**PROBLEM REQUIREMENTS**
Using the data below, return the stretch from the line that contains "Click the Shutdown button" through the line that contains "Given: Click the accessibility/hearing", both included, exactly as it stands and nothing beyond it.

(Excerpts from a dataset)
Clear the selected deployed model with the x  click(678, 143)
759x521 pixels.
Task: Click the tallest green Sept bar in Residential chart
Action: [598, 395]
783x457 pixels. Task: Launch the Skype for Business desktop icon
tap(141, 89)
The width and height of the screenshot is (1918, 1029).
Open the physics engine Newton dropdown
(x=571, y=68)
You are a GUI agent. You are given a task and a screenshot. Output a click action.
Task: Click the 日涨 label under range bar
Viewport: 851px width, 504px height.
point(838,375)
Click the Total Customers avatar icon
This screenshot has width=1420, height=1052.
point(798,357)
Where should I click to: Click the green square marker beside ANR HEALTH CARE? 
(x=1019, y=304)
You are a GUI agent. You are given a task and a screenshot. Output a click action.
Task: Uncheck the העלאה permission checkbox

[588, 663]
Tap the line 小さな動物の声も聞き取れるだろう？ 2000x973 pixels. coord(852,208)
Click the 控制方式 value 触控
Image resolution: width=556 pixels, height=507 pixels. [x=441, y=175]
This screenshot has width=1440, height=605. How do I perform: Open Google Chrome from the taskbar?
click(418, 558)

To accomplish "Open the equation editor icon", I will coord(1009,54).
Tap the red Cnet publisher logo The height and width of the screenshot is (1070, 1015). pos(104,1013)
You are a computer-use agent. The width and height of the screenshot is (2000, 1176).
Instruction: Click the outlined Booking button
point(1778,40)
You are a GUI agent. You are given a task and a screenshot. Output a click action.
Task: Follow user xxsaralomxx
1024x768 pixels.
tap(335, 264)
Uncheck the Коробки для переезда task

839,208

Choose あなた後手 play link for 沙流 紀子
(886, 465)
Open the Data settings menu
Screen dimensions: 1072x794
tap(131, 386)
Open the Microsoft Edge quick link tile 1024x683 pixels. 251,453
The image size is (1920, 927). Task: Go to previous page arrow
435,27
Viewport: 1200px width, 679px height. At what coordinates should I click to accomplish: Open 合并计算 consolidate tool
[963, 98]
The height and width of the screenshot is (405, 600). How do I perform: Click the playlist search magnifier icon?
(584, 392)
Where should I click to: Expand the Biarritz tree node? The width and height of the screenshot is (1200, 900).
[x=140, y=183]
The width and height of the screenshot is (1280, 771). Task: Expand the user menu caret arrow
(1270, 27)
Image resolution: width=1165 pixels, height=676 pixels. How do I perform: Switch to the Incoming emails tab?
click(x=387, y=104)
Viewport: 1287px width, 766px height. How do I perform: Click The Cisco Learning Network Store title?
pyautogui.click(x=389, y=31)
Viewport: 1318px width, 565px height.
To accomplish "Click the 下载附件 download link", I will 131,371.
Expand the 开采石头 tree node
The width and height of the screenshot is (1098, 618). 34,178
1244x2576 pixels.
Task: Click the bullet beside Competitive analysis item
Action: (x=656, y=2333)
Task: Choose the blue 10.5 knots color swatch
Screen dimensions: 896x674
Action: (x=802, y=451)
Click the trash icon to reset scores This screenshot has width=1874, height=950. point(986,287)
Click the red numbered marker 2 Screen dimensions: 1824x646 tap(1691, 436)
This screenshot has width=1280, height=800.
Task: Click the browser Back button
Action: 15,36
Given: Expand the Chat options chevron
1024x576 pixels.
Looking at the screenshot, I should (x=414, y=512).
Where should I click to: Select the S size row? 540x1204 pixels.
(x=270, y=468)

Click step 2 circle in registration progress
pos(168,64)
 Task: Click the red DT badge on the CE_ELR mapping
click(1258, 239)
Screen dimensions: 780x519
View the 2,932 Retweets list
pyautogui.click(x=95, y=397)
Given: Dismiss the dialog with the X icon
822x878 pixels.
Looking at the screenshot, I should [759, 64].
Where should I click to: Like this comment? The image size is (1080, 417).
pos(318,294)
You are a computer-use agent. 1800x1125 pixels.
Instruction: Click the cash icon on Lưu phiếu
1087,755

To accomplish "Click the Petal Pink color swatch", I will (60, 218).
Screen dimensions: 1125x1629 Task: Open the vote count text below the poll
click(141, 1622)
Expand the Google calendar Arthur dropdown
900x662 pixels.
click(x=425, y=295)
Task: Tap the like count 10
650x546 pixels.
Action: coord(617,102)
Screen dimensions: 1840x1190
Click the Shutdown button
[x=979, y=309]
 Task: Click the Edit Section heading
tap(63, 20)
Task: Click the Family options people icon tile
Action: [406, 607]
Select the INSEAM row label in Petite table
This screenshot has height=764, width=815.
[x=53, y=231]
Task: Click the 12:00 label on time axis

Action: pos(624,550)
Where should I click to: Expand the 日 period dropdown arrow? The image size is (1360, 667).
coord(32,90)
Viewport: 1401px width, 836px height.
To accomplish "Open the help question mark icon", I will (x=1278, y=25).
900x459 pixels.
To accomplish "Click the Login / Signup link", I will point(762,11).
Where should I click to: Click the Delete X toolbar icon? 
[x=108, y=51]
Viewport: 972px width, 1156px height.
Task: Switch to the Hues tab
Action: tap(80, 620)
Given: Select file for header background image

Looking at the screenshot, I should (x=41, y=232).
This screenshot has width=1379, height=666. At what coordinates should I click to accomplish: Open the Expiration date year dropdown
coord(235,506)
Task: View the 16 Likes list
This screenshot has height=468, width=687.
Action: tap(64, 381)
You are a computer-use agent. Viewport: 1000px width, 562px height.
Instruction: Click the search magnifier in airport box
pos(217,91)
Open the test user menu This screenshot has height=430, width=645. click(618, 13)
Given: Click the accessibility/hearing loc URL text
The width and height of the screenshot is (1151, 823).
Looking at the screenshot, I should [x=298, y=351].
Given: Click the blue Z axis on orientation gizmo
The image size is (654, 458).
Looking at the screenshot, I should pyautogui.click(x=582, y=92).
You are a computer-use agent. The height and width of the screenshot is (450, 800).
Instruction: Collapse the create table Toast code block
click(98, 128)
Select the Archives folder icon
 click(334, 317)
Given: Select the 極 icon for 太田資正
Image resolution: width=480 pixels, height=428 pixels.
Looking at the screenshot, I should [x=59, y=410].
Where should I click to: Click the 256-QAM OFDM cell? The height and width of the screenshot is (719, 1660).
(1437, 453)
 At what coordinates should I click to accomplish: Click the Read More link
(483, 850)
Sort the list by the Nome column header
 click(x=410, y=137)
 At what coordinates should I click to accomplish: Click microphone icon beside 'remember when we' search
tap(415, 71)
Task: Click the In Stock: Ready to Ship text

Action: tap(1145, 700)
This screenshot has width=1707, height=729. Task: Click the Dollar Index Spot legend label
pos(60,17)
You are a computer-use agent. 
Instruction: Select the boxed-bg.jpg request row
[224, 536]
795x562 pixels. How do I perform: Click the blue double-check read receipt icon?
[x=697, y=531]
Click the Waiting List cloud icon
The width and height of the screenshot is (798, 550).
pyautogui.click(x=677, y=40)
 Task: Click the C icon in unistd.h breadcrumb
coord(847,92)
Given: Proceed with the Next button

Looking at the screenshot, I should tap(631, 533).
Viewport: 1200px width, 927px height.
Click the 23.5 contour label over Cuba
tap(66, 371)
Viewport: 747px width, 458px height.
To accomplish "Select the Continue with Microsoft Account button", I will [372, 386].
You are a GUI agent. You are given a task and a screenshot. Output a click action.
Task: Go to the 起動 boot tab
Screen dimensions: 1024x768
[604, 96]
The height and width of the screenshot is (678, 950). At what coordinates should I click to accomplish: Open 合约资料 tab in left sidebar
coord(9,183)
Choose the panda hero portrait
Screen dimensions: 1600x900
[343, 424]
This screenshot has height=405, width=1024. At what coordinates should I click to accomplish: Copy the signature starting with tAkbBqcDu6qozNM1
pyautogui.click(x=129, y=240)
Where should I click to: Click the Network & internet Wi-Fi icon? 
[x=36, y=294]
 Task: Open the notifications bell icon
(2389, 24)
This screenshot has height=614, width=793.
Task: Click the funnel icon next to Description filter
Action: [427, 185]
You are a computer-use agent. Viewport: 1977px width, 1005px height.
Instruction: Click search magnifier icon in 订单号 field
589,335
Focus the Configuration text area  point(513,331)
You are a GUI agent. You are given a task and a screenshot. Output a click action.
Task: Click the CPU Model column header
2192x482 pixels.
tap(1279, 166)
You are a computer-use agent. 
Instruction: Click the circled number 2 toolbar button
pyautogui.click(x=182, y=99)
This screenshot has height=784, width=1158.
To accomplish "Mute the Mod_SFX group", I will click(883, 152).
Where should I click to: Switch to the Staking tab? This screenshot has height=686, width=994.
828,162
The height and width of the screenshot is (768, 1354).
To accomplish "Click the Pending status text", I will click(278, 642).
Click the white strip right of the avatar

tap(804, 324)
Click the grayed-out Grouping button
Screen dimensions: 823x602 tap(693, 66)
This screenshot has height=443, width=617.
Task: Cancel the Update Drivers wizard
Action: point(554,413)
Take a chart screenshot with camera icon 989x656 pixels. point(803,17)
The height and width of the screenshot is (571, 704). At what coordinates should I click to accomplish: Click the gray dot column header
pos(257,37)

**REPLY**
Click the Shutdown button
[x=979, y=309]
 Task: Click the Edit Section heading
tap(63, 20)
Task: Click the Family options people icon tile
Action: [406, 607]
Select the INSEAM row label in Petite table
This screenshot has height=764, width=815.
[x=53, y=231]
Task: Click the 12:00 label on time axis

Action: pos(624,550)
Where should I click to: Expand the 日 period dropdown arrow? The image size is (1360, 667).
coord(32,90)
Viewport: 1401px width, 836px height.
To accomplish "Open the help question mark icon", I will (x=1278, y=25).
900x459 pixels.
To accomplish "Click the Login / Signup link", I will point(762,11).
Where should I click to: Click the Delete X toolbar icon? 
[x=108, y=51]
Viewport: 972px width, 1156px height.
Task: Switch to the Hues tab
Action: tap(80, 620)
Given: Select file for header background image

Looking at the screenshot, I should (x=41, y=232).
This screenshot has width=1379, height=666. At what coordinates should I click to accomplish: Open the Expiration date year dropdown
coord(235,506)
Task: View the 16 Likes list
This screenshot has height=468, width=687.
Action: tap(64, 381)
You are a computer-use agent. Viewport: 1000px width, 562px height.
Instruction: Click the search magnifier in airport box
pos(217,91)
Open the test user menu This screenshot has height=430, width=645. click(618, 13)
Given: Click the accessibility/hearing loc URL text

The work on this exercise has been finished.